Gradient catastrophes and an infinite hierarchy of H\"older cusp-singularities for 1D Euler

TL;DR

This paper demonstrates an infinite hierarchy of finite-time gradient singularities in 1D Euler equations with non-constant entropy, revealing increasingly complex cusp-like behaviors characterized by specific H"older regularities.

Contribution

It establishes the existence of a hierarchy of gradient catastrophes with precise regularity properties and analyzes their stability in Sobolev spaces.

Findings

Existence of solutions with cusp-type singularities at specific H"older regularities.

Each singularity level has a codimension-$(2n-2)$ stability in Sobolev space.
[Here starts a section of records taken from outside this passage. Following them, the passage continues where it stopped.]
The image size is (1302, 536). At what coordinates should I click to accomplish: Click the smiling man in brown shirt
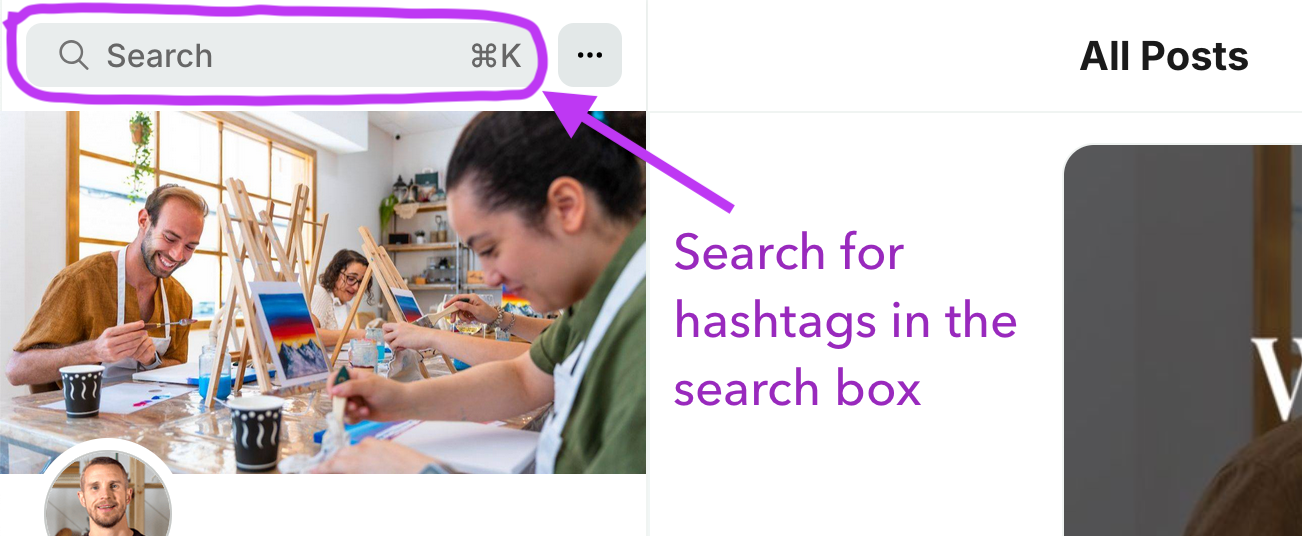pyautogui.click(x=110, y=290)
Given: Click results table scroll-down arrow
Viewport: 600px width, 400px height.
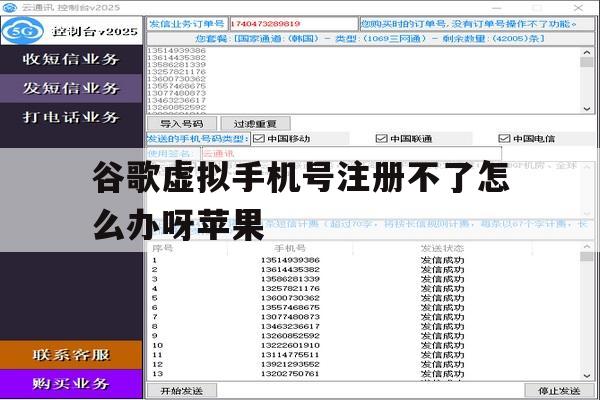Looking at the screenshot, I should [x=587, y=376].
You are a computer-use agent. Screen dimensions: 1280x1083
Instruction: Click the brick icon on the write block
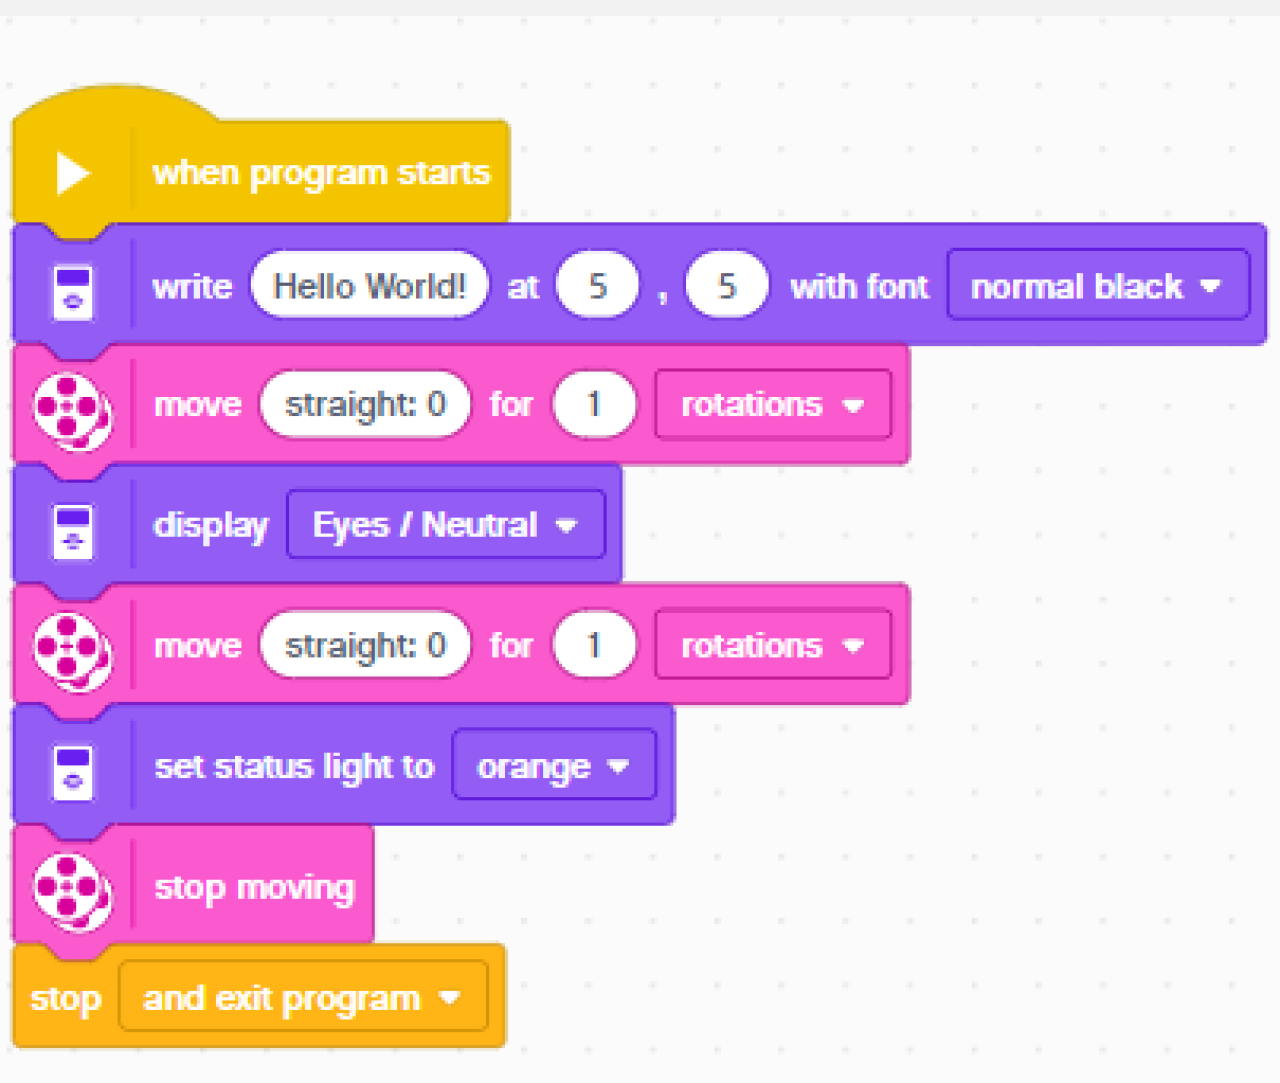tap(72, 292)

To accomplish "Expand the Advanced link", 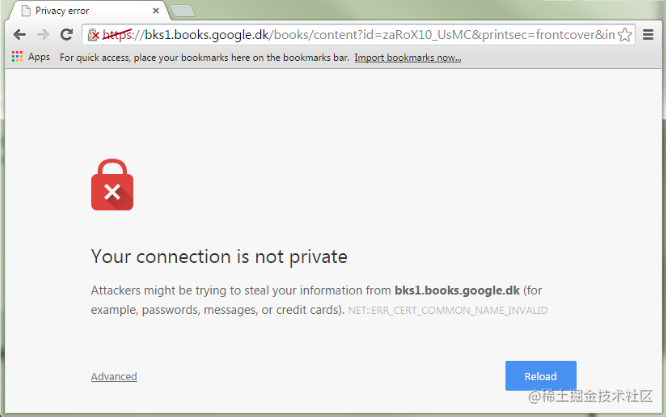I will 114,376.
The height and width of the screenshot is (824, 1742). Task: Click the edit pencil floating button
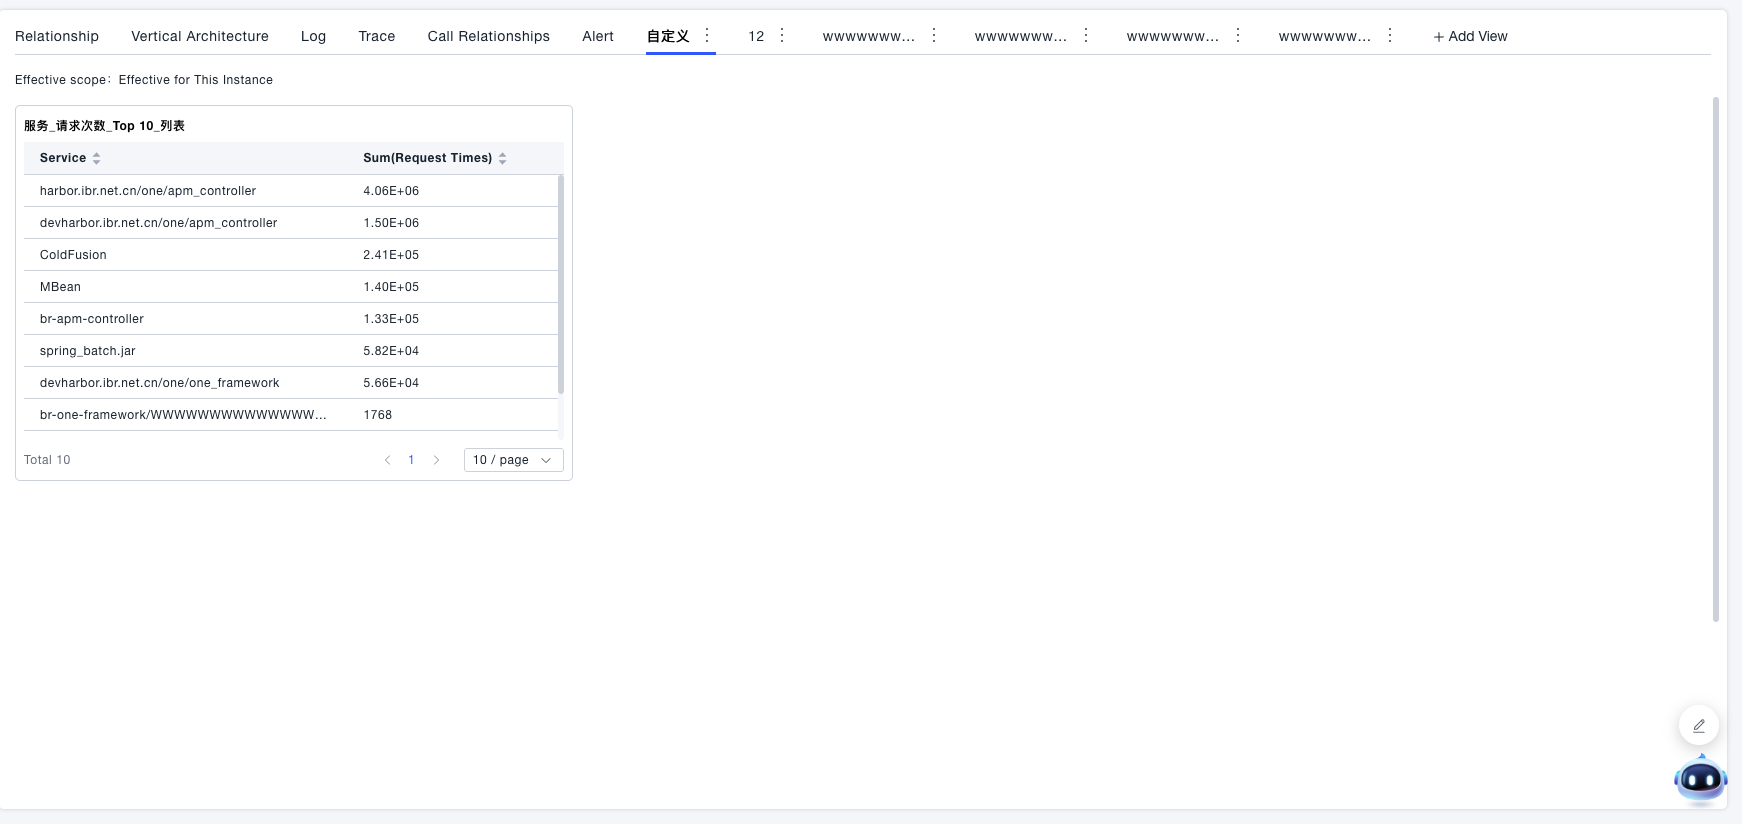(1698, 725)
Infinite hierarchy of finite-time gradient catastrophes proven for 1D Euler with entropy variations.

Abstract

We establish an infinite hierarchy of finite-time gradient catastrophes for smooth solutions of the 1D Euler equations of gas dynamics with non-constant entropy. Specifically, for all integers $n\geq 1$, we prove that there exist classical solutions, emanating from smooth, compressive, and non-vacuous initial data, which form a cusp-type gradient singularity in finite time, in which the gradient of the solution has precisely $C^{0,\frac{1}{2n+1}}$ H\"older-regularity. We show that such Euler solutions are codimension-$(2n-2)$ stable in the Sobolev space $W^{2n+2,\infty}$.